The Russian state-owned company Gazprom will no longer supply gas to the Danish supplier Ørsted and Shell Energy Europe from this Wednesday.

Germany is also affected.

Ørsted and Shell have informed Gazprom Export that they will not pay the invoices in rubles, as Moscow has requested, the Russian company announced on Tuesday.

Shell informed that gas supplies to Germany would not be paid for in Russian currency, Gazprom Export said.

The maximum delivery volume per year under the contract is 1.2 billion cubic meters of gas.

Because no money had flowed for the month of April, deliveries would now be stopped.

As reported by Ørsted, Gazprom has informed the Danish group that it will stop gas deliveries this Wednesday morning at 6 a.m.

Gazprom has maintained its demand that gas be paid for in rubles, but Ørsted is not contractually obliged to do so and will continue to pay in euros.

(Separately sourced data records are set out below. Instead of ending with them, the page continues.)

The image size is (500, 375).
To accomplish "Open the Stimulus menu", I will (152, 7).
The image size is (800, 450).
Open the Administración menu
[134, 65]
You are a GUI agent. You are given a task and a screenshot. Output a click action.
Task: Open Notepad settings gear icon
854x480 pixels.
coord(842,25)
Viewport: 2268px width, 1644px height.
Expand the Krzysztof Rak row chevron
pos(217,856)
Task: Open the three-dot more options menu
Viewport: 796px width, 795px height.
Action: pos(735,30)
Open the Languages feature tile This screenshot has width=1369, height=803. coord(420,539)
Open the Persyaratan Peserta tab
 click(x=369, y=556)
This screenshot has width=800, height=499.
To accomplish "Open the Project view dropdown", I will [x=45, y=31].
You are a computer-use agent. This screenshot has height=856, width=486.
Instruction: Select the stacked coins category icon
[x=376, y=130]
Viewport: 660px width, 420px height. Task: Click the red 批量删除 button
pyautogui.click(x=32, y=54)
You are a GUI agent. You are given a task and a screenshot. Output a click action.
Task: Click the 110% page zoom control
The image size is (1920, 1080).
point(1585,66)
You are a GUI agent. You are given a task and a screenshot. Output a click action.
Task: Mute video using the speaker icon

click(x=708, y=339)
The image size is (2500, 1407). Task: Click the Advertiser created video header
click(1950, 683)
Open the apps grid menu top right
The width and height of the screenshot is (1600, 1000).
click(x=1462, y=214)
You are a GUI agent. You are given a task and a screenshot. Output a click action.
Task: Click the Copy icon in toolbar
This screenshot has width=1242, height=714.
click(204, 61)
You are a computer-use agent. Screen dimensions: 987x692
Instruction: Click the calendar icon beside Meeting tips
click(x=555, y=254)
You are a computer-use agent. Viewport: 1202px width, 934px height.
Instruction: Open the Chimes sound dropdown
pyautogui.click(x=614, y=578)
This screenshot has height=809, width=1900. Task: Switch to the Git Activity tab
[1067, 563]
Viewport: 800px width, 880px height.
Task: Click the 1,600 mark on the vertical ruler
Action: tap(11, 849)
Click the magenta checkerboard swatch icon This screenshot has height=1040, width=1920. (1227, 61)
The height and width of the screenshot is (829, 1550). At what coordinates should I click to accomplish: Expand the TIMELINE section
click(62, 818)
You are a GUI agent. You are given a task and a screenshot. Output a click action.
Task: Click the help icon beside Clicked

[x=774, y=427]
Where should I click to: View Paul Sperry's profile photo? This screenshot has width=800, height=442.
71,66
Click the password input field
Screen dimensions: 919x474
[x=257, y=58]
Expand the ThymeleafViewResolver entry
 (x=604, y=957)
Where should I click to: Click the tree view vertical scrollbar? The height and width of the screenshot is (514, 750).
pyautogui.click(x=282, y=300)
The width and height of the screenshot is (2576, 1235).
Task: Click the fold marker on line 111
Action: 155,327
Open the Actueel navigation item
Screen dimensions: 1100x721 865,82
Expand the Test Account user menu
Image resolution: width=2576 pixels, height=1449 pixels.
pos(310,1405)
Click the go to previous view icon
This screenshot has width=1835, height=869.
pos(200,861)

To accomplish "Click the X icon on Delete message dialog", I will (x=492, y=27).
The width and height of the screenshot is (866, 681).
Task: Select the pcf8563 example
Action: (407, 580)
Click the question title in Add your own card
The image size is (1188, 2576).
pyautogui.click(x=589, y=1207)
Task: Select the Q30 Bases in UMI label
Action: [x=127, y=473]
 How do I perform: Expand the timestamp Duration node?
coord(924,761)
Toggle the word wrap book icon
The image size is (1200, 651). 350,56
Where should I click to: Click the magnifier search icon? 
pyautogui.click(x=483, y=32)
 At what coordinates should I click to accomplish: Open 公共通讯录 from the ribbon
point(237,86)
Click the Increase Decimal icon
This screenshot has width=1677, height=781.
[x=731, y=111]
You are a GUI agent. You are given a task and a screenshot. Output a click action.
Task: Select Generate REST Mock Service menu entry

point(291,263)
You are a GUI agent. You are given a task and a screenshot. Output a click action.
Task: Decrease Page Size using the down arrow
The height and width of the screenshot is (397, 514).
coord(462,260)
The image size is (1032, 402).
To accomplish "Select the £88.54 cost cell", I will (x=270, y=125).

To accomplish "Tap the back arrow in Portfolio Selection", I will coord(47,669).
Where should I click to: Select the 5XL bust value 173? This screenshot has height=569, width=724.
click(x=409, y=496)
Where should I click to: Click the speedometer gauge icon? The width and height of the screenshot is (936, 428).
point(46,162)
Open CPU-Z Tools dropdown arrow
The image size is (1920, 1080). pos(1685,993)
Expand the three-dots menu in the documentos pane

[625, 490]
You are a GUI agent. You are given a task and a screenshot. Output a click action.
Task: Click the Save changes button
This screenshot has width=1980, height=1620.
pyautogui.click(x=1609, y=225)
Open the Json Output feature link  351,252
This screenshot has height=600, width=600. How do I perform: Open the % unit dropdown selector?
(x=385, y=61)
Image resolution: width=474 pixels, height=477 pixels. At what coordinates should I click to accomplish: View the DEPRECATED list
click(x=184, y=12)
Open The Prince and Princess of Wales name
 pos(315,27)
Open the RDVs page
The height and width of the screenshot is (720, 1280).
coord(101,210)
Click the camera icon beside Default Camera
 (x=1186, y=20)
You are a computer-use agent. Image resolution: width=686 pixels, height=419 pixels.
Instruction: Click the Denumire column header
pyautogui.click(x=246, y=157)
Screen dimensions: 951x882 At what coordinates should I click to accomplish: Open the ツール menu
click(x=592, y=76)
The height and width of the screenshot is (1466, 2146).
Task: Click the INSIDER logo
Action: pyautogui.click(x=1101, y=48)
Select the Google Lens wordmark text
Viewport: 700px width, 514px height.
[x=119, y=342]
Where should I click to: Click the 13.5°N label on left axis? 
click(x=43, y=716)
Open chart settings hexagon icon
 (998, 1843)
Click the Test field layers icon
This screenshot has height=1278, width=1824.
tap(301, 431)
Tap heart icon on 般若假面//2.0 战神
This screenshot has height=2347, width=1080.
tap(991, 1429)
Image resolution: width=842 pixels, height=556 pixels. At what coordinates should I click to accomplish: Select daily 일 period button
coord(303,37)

The situation underscores the need for the EU to become independent of Russian gas through the accelerated expansion of renewable energies, said CEO Mads Nipper.

Danes continue to get gas

Supply bottlenecks are not expected in Denmark.

According to Ørsted, Russia cannot directly cut off gas supplies to Denmark because there is no gas pipeline leading directly from the energy superpower to the country.

Denmark is therefore still able to obtain gas.

However, this would then have to be purchased on a larger scale on the European gas market.

In response to sanctions over Russia's war of aggression in Ukraine, Moscow has ordered European countries to pay for energy in Russian currency.

Otherwise the delivery stop was threatened.

The Dutch gas company GasTerra announced on Monday that Gazprom would not deliver two billion cubic meters of gas to the Netherlands.

Energy supplies had previously been stopped for Poland, Bulgaria and Finland.

The energy companies Uniper and RWE have meanwhile changed their payments for Russian natural gas according to their own information so that they comply with the new requirements from Russia as well as the Western sanctions due to the war in Ukraine.

Uniper announced that it would pay “in euros in accordance with the new payment mechanism”.

The first payment was made at the end of May.

In this way, Uniper is acting in compliance with the sanctions and can continue to guarantee timely fulfillment of the contract.

"The procedure had been agreed in advance with the federal government and follows the relevant EU guidelines." The company did not want to comment on the details of the payments.

Germany's largest electricity supplier RWE also stated that it had changed its payment method to the new requirements.

"We confirm that we have paid euros into the account," the company said.

The company announced two weeks ago that it had opened a euro account in Russia for future payments.

Against the background of the Ukraine war, Russia had demanded that countries classified as unfriendly, such as Germany, switch to ruble payments.

The state gas giant Gazprom has turned off the gas supply to Poland, Bulgaria and Finland, among others, after they rejected the demand.